DATASET EXCERPTS.
......

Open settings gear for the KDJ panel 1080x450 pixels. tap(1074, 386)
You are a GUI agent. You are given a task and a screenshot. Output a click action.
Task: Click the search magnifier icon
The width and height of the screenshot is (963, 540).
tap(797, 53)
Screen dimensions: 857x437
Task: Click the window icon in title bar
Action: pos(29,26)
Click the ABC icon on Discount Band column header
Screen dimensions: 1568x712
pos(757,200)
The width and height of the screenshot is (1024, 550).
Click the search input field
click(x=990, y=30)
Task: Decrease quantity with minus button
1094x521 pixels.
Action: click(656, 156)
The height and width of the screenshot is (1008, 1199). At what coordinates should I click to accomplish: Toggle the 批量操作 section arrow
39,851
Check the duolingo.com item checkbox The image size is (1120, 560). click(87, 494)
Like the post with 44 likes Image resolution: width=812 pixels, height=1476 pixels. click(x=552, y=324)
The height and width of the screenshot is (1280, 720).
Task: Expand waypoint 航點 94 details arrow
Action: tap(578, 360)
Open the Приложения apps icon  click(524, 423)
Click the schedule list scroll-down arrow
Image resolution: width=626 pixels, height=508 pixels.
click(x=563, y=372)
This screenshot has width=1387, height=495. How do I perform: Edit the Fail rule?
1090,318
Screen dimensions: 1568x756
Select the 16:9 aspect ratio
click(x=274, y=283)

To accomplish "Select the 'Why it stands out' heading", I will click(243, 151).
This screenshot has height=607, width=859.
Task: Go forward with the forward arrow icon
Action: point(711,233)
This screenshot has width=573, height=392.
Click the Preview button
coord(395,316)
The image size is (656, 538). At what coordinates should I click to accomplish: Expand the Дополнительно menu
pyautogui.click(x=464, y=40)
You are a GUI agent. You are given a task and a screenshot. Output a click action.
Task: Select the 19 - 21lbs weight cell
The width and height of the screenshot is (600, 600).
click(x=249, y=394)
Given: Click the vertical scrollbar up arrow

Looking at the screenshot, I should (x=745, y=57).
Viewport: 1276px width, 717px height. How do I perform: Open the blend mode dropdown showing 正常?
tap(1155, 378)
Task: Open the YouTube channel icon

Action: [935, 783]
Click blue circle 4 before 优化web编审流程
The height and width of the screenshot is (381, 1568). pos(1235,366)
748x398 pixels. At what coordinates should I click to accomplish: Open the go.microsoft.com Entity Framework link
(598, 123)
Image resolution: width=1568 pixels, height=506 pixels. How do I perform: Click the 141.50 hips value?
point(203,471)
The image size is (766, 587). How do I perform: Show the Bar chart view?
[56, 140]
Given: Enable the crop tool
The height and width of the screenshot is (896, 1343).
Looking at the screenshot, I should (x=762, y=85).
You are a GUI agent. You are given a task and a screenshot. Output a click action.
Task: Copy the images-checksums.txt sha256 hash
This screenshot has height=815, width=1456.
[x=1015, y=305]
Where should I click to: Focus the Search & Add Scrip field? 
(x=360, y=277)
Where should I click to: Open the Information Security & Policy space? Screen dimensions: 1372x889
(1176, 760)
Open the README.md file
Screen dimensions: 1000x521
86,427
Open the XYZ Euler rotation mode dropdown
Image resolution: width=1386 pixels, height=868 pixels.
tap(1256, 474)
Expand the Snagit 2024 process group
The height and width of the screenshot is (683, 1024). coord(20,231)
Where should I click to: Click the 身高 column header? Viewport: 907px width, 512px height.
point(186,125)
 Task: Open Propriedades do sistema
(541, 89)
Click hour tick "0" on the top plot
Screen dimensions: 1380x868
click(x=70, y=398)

......

ACTIVITY. An exact copy of all the records is the expected answer.

EXERCISE ANSWER.
Open settings gear for the KDJ panel 1080x450 pixels. tap(1074, 386)
You are a GUI agent. You are given a task and a screenshot. Output a click action.
Task: Click the search magnifier icon
The width and height of the screenshot is (963, 540).
tap(797, 53)
Screen dimensions: 857x437
Task: Click the window icon in title bar
Action: pos(29,26)
Click the ABC icon on Discount Band column header
Screen dimensions: 1568x712
pos(757,200)
The width and height of the screenshot is (1024, 550).
Click the search input field
click(x=990, y=30)
Task: Decrease quantity with minus button
1094x521 pixels.
Action: click(656, 156)
The height and width of the screenshot is (1008, 1199). At what coordinates should I click to accomplish: Toggle the 批量操作 section arrow
39,851
Check the duolingo.com item checkbox The image size is (1120, 560). click(87, 494)
Like the post with 44 likes Image resolution: width=812 pixels, height=1476 pixels. click(x=552, y=324)
The height and width of the screenshot is (1280, 720).
Task: Expand waypoint 航點 94 details arrow
Action: tap(578, 360)
Open the Приложения apps icon  click(524, 423)
Click the schedule list scroll-down arrow
Image resolution: width=626 pixels, height=508 pixels.
click(x=563, y=372)
This screenshot has width=1387, height=495. How do I perform: Edit the Fail rule?
1090,318
Screen dimensions: 1568x756
Select the 16:9 aspect ratio
click(x=274, y=283)

To accomplish "Select the 'Why it stands out' heading", I will click(243, 151).
This screenshot has height=607, width=859.
Task: Go forward with the forward arrow icon
Action: point(711,233)
This screenshot has width=573, height=392.
Click the Preview button
coord(395,316)
The image size is (656, 538). At what coordinates should I click to accomplish: Expand the Дополнительно menu
pyautogui.click(x=464, y=40)
You are a GUI agent. You are given a task and a screenshot. Output a click action.
Task: Select the 19 - 21lbs weight cell
The width and height of the screenshot is (600, 600).
click(x=249, y=394)
Given: Click the vertical scrollbar up arrow

Looking at the screenshot, I should (x=745, y=57).
Viewport: 1276px width, 717px height. How do I perform: Open the blend mode dropdown showing 正常?
tap(1155, 378)
Task: Open the YouTube channel icon

Action: [935, 783]
Click blue circle 4 before 优化web编审流程
The height and width of the screenshot is (381, 1568). pos(1235,366)
748x398 pixels. At what coordinates should I click to accomplish: Open the go.microsoft.com Entity Framework link
(598, 123)
Image resolution: width=1568 pixels, height=506 pixels. How do I perform: Click the 141.50 hips value?
point(203,471)
The image size is (766, 587). How do I perform: Show the Bar chart view?
[56, 140]
Given: Enable the crop tool
The height and width of the screenshot is (896, 1343).
Looking at the screenshot, I should (x=762, y=85).
You are a GUI agent. You are given a task and a screenshot. Output a click action.
Task: Copy the images-checksums.txt sha256 hash
This screenshot has height=815, width=1456.
[x=1015, y=305]
Where should I click to: Focus the Search & Add Scrip field? 
(x=360, y=277)
Where should I click to: Open the Information Security & Policy space? Screen dimensions: 1372x889
(1176, 760)
Open the README.md file
Screen dimensions: 1000x521
86,427
Open the XYZ Euler rotation mode dropdown
Image resolution: width=1386 pixels, height=868 pixels.
tap(1256, 474)
Expand the Snagit 2024 process group
The height and width of the screenshot is (683, 1024). coord(20,231)
Where should I click to: Click the 身高 column header? Viewport: 907px width, 512px height.
point(186,125)
 Task: Open Propriedades do sistema
(541, 89)
Click hour tick "0" on the top plot
Screen dimensions: 1380x868
click(x=70, y=398)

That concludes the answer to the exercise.